Your role right now is not to fix her, nor to argue her back into the faith she says she has finished with. The more a husband pushes a resistant wife, the further she often retreats. Instead, your calling is to love her. God’s rule for a husband is simple enough that you cannot forget it: love your wife as Christ loved the church and gave Himself for it. That is your one rule. Love that keeps no record of wrongs. Love that does not demand its own way. Love that lays down its life. When a wife is shown that kind of steady, sacrificial love, it becomes far easier for her to find her place again. Right now, she is angry and hurt, and her communication has shut down. But your loving consistency, even when she is getting her nails done and sorting a new life apart from God, is the most powerful witness you can give.
And you must forgive her. Jesus made a startling point about forgiveness when He taught us to pray.
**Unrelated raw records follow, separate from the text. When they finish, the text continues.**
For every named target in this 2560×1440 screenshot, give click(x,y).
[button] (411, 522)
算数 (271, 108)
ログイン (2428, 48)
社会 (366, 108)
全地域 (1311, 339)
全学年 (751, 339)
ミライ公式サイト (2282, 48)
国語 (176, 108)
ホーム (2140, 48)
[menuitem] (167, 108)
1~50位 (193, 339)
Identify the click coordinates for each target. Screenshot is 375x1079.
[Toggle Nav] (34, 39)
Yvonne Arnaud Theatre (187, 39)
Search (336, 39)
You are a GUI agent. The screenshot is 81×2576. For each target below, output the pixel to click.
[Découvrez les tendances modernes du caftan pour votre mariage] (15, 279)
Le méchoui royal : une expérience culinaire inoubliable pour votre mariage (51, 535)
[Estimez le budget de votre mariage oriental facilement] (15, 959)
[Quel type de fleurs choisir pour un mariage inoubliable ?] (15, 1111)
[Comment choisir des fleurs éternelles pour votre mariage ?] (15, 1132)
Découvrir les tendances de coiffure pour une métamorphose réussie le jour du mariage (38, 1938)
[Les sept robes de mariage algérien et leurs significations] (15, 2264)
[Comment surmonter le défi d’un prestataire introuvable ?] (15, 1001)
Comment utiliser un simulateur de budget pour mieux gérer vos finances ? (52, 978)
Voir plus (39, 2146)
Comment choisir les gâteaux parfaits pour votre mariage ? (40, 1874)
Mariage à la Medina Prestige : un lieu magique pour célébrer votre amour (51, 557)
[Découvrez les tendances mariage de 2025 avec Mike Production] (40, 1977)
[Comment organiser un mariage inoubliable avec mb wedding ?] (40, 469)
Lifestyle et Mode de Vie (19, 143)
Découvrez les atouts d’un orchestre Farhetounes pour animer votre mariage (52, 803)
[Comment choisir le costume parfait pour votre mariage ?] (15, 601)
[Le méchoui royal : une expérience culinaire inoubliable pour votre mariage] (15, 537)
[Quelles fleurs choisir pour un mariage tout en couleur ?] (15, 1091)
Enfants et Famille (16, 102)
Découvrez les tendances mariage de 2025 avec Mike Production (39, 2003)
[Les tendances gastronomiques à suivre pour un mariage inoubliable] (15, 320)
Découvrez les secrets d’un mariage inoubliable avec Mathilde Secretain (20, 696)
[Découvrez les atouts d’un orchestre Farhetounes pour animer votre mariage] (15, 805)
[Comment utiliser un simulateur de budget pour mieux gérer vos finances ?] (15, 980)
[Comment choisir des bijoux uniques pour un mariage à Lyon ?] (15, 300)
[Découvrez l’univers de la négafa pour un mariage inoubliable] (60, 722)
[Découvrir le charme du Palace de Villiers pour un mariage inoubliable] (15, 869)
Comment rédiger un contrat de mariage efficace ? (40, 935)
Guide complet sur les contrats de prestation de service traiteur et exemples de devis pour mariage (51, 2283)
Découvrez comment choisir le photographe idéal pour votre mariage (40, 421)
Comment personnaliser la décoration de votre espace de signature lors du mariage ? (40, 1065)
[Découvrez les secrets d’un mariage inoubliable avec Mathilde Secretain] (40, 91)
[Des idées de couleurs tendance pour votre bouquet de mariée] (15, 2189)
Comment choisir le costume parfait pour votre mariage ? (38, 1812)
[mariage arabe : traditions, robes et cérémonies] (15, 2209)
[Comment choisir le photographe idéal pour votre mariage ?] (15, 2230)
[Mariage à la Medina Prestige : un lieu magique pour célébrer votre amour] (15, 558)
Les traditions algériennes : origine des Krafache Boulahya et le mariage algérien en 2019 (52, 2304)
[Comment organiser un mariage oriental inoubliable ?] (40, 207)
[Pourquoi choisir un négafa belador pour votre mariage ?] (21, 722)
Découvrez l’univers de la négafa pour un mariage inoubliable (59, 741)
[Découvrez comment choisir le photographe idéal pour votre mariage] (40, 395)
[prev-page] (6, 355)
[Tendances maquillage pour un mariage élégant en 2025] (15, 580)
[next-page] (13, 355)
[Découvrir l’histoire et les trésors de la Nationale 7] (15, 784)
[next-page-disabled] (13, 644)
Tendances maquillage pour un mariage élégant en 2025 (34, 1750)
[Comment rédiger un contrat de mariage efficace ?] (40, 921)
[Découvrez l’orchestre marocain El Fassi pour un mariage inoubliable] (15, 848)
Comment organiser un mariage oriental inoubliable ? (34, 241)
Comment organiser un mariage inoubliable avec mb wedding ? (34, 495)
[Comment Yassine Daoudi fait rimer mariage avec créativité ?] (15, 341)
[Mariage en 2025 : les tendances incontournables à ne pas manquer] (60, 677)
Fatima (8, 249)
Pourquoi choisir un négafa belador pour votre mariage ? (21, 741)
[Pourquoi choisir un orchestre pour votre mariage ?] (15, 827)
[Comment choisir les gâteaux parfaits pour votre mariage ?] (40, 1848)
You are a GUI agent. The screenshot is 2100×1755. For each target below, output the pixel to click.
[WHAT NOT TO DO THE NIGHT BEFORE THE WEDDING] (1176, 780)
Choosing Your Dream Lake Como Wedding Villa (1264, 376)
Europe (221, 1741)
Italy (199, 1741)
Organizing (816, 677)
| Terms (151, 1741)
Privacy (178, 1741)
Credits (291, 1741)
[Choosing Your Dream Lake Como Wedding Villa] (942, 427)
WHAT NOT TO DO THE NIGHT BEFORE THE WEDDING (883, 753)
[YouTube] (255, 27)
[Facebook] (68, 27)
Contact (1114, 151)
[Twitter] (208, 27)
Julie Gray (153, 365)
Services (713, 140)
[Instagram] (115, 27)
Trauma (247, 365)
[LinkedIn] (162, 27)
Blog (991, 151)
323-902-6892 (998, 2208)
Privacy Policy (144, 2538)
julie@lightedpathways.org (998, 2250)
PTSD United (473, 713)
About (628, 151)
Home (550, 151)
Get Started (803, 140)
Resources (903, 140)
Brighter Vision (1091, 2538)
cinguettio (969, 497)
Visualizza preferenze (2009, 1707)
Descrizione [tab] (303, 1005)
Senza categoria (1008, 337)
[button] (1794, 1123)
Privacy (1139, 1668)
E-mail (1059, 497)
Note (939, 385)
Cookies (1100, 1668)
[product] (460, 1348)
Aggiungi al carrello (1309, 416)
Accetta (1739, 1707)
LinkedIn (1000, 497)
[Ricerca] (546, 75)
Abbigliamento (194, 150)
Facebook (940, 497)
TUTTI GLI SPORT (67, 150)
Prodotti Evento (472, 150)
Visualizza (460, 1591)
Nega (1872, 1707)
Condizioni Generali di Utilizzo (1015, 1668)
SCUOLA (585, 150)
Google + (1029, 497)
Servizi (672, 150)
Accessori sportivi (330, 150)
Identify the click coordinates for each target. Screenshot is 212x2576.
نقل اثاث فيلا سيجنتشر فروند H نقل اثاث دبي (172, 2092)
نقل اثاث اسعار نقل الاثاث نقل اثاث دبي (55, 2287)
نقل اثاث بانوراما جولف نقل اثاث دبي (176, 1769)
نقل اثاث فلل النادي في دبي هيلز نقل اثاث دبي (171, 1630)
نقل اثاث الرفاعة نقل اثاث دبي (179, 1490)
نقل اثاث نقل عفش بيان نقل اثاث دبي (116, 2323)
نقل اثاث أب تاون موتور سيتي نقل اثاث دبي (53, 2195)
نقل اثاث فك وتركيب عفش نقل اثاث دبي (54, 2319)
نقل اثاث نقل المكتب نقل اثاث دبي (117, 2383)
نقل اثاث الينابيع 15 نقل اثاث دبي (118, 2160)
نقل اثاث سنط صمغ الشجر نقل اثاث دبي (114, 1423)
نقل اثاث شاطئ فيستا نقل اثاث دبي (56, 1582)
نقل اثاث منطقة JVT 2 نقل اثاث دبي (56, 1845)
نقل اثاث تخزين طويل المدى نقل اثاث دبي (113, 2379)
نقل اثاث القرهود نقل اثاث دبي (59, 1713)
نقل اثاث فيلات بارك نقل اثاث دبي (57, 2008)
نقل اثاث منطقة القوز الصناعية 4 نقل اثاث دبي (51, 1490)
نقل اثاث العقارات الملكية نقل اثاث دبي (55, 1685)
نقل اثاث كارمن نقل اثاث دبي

Of all the petitions, He circled back and emphasized that one: if you do not forgive others their trespasses, neither will your Father forgive yours. This is not about pretending the wound does not exist. It is about releasing her from the debt you feel she owes you. The turmoil she is causing, the rejection, the sudden abandonment while you carry the children alone, all these wrongs are real. But holding onto them will consume you faster than it will change her. Forgiveness protects your own heart from hardening into bitterness. It keeps your prayers unhindered.
You said you cannot see any light. That is because you are trying to navigate by your own sight. Jesus Himself, the Son of God, saw the absolute necessity of prayer. He rose early, before anyone else was awake, and drew His strength from the Father. If He needed that communion to face what was before Him, how much more do you need it now? When you cannot eat and cannot sleep, turn those hours into prayer. Fasting will come naturally when grief steals your appetite, so let that fasting be paired with prayer. Cry out from the darkness. You are not informing God of something He does not know. You are placing your weight fully on Him.
Do not let your mind race ahead trying to envision every possible outcome. Your wife may yet depart physically, but the Word is clear that if she departs, she is to remain unmarried or be reconciled to her husband. The door is not permanently shut. But your job is not to manage the final result. Your job is to stand in this present storm, in the same house, in the next room, and to live out the one rule you have been given. Keep loving. Keep forgiving. Keep praying.
God’s design for marriage, when a husband loves his wife as his own body and a wife reverences her husband, comes closer to heaven on earth than anything else we can experience. That is what is broken right now, and only He can restore it. So take your weakness, your sleeplessness, your fear for those children, and bring it all to the Father. Your family is not beyond His reach. Walk through today loving her, forgiving her, and clinging to God. That is enough for this moment.